On Thursday, the Senate Judiciary Committee unanimously approved a bill that would give the Attorney General, (Eric Holder) the right to shut down websites with a court order if copyright infringement is deemed “central to the activity” of the site — regardless if the website has actually committed a crime.
New York– Congress finally hammered out a bill on last Thursday (November 18), called the Combating Online Infringement and Counterfeits Act (COICA), which would empower the government to take action against websites offering unauthorized copyrighted or counterfeit content.
Last week Senate Judiciary Committee unanimously approved the bill, in which the Attorney General gains the right to shut down websites with a court order if copyright infringement is deemed “central to the activity” of the site.
The (COICA) basically gives the Attorney General option to seize and shut down websites … if they suspect wrongdoing.
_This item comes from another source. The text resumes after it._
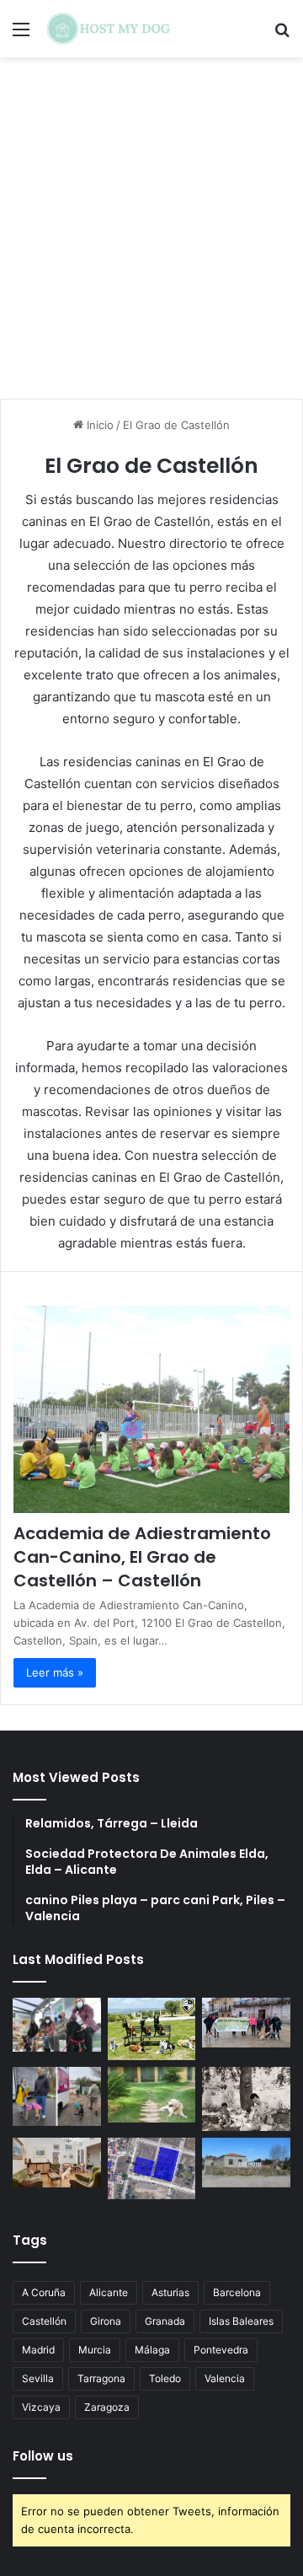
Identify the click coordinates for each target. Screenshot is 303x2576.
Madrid (38, 2349)
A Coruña (44, 2292)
Several bloggers are calling it the industry’s “nuclear option” in their attempt to combat digital piracy, because it bypasses already placed laws, the legal process of suing, and a fair trial.
It’s the latest attempt by Hollywood, the music biz, and big media companies to fight back against file sharing, after losing billions of dollars over the last decade.
In addition bigger file-sharing websites, a few hip-hop websites have become targets, including popular audio/video blog OnSmash.com and online hip-hop community RapGodFathers.com.
At press time, when visiting both websites, you are greeted with an image that reads: “This domain name has been seized by ICE – Homeland Security Investigations.”
Example of government seizure message:
The content companies have tried suing college students. They’ve tried suing internet startups. Now they want the federal government to act as their private security agents, policing the internet for suspected pirates before making them walk the digital plank.
Dajaz 1, aka Splash of OnSmash.com, wasn’t even aware of what was going on apparently. In a series of tweets (@Splash_Dajaz1), he expressed his outrage over the situation, following his first assumption that it was the work of hackers.
“Um hackers… Applaud yourselves. You’ve done good. At least it was your dumb asses & not them boys,” he wrote on Thanksgiving afternoon. “My site goes down & I get more followers today than I ever did. Hackers staying closer or the employees from the feds. FML either way..”
He later tried to rationalize the reasoning behind the seizure, breaking down the process of the site’s staff posting music. “Hackers steal music & sell it to certain sites then the sites tag it & post it. I then get the untagged & post it so becuz I post the untagged too quickly, I mess up the $ 4 the hackers & the sites that pay for music. So erase Splash! if that’s truly the case then why do that to onsmash & rapgodfather ?” Splash asked.